- **Materials provided**
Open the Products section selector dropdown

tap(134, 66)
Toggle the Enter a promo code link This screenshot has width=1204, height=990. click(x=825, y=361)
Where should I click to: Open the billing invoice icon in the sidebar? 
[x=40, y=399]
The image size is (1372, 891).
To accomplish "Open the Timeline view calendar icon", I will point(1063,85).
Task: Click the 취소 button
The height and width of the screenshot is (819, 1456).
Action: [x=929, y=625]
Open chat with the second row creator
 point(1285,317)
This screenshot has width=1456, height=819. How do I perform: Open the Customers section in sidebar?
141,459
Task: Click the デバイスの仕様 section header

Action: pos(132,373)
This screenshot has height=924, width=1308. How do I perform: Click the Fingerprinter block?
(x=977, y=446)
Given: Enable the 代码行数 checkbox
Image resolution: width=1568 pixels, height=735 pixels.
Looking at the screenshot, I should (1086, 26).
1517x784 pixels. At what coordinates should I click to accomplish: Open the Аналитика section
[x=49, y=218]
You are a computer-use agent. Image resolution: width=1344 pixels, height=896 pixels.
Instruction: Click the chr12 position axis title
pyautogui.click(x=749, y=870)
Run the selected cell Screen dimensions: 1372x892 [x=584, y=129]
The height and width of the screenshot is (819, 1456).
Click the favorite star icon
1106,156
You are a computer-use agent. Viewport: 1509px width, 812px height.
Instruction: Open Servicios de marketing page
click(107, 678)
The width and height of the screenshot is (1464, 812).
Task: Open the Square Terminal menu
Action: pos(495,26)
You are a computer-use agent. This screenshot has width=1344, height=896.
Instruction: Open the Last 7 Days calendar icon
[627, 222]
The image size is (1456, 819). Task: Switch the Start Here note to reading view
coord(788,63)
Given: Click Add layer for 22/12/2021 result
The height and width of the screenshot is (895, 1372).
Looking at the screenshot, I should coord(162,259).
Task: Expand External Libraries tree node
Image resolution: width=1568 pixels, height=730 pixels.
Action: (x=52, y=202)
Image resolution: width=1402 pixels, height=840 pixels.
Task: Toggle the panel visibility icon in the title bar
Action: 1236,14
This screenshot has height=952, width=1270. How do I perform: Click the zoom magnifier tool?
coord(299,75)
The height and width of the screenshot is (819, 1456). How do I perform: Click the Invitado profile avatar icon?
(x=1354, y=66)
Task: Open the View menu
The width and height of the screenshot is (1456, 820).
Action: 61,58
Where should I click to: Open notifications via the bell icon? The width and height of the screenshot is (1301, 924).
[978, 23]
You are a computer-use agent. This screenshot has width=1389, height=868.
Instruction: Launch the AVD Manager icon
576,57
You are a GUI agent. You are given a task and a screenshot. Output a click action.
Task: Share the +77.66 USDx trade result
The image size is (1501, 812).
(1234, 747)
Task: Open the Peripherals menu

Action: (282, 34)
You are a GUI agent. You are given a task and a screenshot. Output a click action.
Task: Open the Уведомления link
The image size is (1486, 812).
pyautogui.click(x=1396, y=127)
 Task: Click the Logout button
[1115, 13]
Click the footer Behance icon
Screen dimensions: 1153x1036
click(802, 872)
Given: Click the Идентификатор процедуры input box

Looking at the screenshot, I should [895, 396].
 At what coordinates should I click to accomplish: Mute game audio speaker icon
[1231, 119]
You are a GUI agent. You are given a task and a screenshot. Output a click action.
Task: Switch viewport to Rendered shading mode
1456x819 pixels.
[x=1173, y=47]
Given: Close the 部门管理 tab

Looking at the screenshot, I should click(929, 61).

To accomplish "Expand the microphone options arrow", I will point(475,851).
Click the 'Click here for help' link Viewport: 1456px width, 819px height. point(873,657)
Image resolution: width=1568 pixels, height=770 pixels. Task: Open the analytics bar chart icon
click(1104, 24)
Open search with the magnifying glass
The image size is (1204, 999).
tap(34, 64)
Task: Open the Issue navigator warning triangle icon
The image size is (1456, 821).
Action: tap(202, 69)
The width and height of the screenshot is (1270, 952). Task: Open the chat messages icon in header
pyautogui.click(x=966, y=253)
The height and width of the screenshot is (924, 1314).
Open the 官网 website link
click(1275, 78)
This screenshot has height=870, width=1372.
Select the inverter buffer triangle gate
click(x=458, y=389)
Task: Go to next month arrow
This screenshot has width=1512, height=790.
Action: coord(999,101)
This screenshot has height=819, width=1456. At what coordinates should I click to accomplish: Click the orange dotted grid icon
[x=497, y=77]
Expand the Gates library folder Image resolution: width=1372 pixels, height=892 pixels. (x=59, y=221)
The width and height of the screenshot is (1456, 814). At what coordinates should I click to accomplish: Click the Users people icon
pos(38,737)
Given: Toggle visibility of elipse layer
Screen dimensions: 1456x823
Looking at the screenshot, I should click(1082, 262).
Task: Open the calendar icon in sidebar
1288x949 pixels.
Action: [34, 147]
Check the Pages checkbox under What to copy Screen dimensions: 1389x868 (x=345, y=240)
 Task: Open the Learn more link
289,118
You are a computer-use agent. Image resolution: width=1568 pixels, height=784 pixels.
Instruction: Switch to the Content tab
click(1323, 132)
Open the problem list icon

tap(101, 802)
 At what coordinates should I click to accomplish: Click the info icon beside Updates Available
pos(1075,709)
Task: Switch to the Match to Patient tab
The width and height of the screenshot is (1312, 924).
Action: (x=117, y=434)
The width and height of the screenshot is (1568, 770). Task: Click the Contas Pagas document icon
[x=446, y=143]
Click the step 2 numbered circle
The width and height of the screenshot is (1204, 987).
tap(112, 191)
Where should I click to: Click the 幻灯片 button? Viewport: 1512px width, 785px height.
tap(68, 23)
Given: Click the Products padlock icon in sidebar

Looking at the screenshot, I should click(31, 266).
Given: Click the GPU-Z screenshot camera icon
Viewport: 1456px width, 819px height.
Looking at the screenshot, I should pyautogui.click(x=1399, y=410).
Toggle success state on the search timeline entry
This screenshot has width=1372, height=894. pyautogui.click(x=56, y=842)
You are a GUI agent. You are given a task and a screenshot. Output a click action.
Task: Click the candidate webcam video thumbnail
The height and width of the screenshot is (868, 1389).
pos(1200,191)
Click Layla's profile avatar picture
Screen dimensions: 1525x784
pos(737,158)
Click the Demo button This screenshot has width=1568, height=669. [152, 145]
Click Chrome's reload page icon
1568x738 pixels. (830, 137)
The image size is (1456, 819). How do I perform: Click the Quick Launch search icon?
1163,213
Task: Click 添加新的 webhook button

- **What you should do**
Return, word for word, every line from the top of the entries down to the line that holds "You are a computer-use agent. Viewport: 1509px", both included.

- **Solution below**
Open the Products section selector dropdown

tap(134, 66)
Toggle the Enter a promo code link This screenshot has width=1204, height=990. click(x=825, y=361)
Where should I click to: Open the billing invoice icon in the sidebar? 
[x=40, y=399]
The image size is (1372, 891).
To accomplish "Open the Timeline view calendar icon", I will point(1063,85).
Task: Click the 취소 button
The height and width of the screenshot is (819, 1456).
Action: [x=929, y=625]
Open chat with the second row creator
 point(1285,317)
This screenshot has width=1456, height=819. How do I perform: Open the Customers section in sidebar?
141,459
Task: Click the デバイスの仕様 section header

Action: pos(132,373)
This screenshot has height=924, width=1308. How do I perform: Click the Fingerprinter block?
(x=977, y=446)
Given: Enable the 代码行数 checkbox
Image resolution: width=1568 pixels, height=735 pixels.
Looking at the screenshot, I should (1086, 26).
1517x784 pixels. At what coordinates should I click to accomplish: Open the Аналитика section
[x=49, y=218]
You are a computer-use agent. Image resolution: width=1344 pixels, height=896 pixels.
Instruction: Click the chr12 position axis title
pyautogui.click(x=749, y=870)
Run the selected cell Screen dimensions: 1372x892 [x=584, y=129]
The height and width of the screenshot is (819, 1456).
Click the favorite star icon
1106,156
You are a computer-use agent. Viewport: 1509px width, 812px height.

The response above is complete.